* _Исходный текст_
____

Добавить отзывДобавить цитату

Московские французы в 1812 году. От московского пожара до Березины

Софи Аскиноф

Московские французы в 1812 году. От московского пожара до Березины

Сестрам Марии и Режине. Отцам Венцеславу, Адриену и Эдуарду из московской общины ассумпционистов1.

Спасибо за ваш прием, спасибо за то, что вы обеспечиваете французское присутствие в Москве, несмотря на все превратности истории.

Дорогие читатели!

События 1812 года и Русской кампании Наполеона продолжают вызывать огромный интерес у публики. К 200-летию этой великой эпопеи уже вышло достаточно много изданий. Но книга, которую Вы держите в руках, крайне необычна, даже уникальна для своего жанра. Она основана на письменных свидетельствах французов, которые проживали непосредственно в Москве во время наполеоновского нашествия. Эти достоверные свидетельства ранее не издавались, и они придают книге Софи Аскиноф характер живого исторического повествования. С членами французской общины Москвы – священником французского прихода, аристократом-эмигрантом и двумя артистами театра – Вы погрузитесь в самое сердце драмы, разыгравшейся памятной для обоих наших народов осенью 1812-го.

Их рассказы о том, что они видели, что пережили, не оставят Вас равнодушными и позволят лучше узнать и понять события великого и грозного 1812 года.

____

* _Перечень записей_
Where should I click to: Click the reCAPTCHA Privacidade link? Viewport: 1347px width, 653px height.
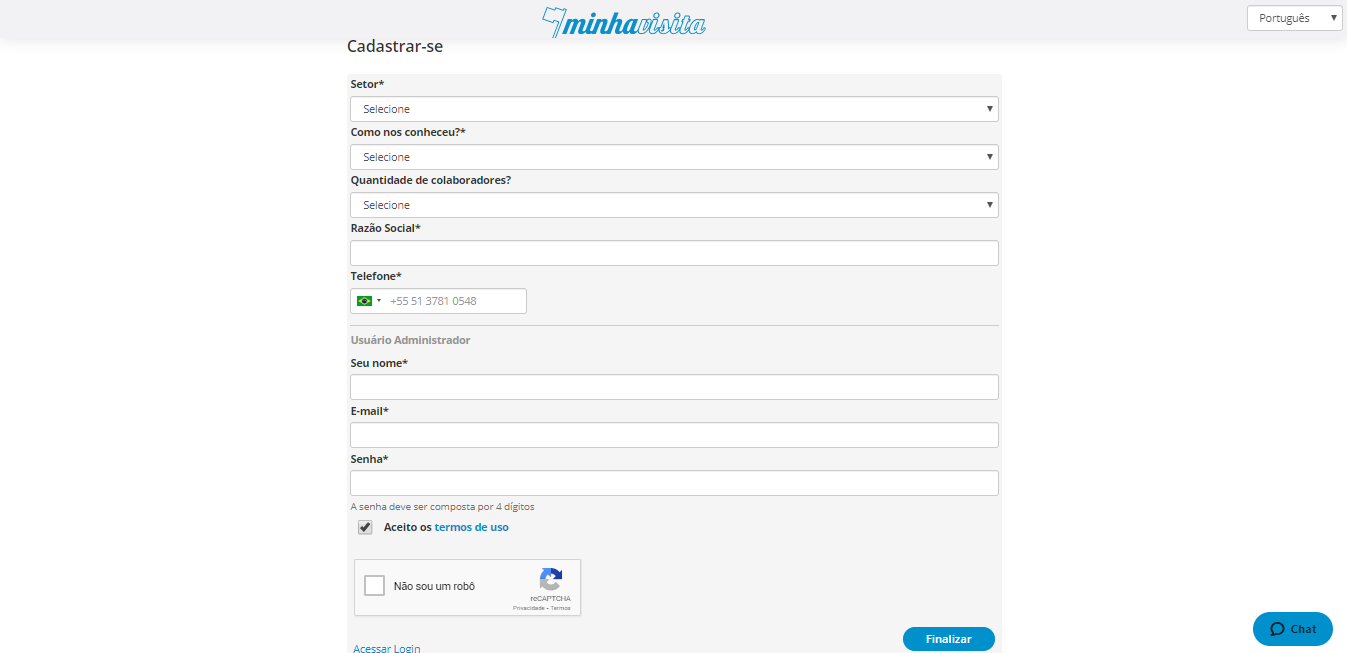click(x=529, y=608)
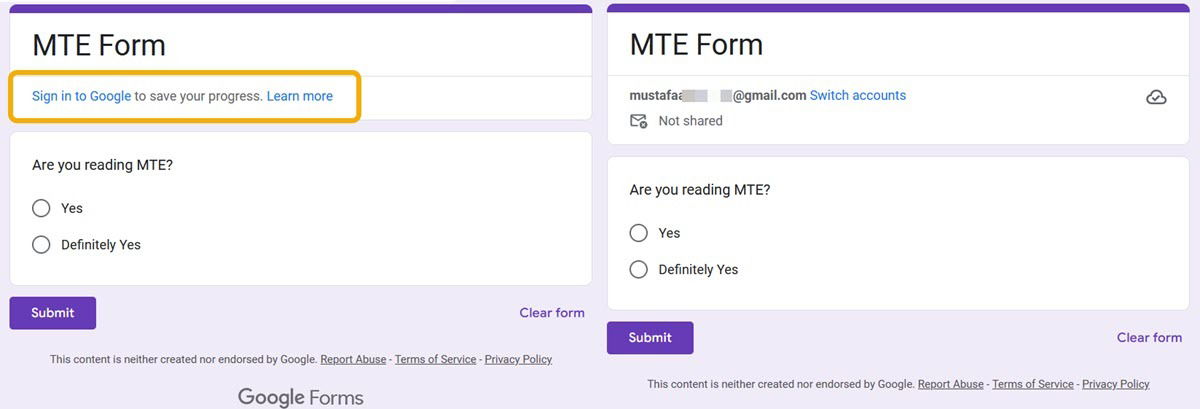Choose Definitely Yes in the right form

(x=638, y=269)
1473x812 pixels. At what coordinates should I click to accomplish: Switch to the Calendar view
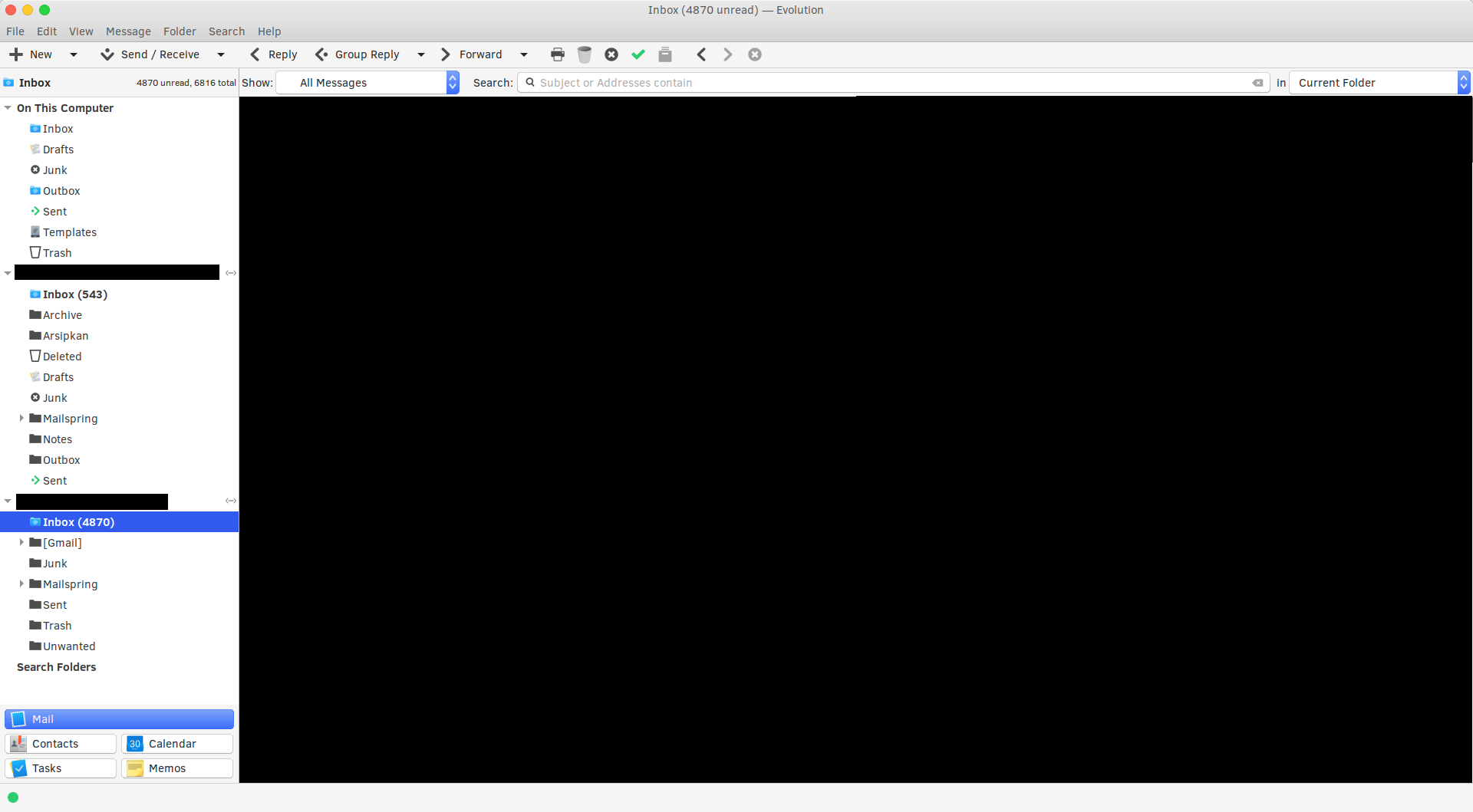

____

* _Что сделать_
1. Назовите всех, кому посвящена книга в тексте о московских французах 1812 года.
2. Продолжите текст о московских французах 1812 года с того места, где он обрывается.

* _Ответы по заданиям_
1. Сестры Мария и Режина, отцы Венцеслав, Адриен и Эдуард из московской общины ассумпционистов.

2.
Александр Орлов

Введение

1812 год начинался с дурных предзнаменований; Опасались страшной войны, победа в которой казалась сомнительной…

«Мемуары» госпожи Нарышкиной, дочери губернатора Москвы, генерала Ростопчина.

Кто, вспоминая сегодня 1812 год, не хранит в памяти эту драматическую картину наполеоновской эпопеи: объятая пламенем Москва, измученная голодная армия, храбро борющаяся с суровой русской зимой вплоть до страшной ноябрьской катастрофы на Березине? A ведь в начале этого года казалось, для Наполеона нет ничего невозможного. Но Русская кампания, оказавшаяся такой тяжелой и мучительной для верных солдат его Великой армии, явилась поворотным моментом и в личной судьбе императора, и в судьбах всего европейского континента. Поражение, унижение и катастрофа ожидали человека, который до сих пор видел лишь победы и славу. Наполеон оказался вынужден склониться перед реальностью. Весть о гибели его армии в России, очень быстро достигнув европейских столиц, пробудила и усилила волю народов к сопротивлению, что в конце концов привело наполеоновскую империю к краху. Таким образом, 1812 год явился ключевым моментом новой истории.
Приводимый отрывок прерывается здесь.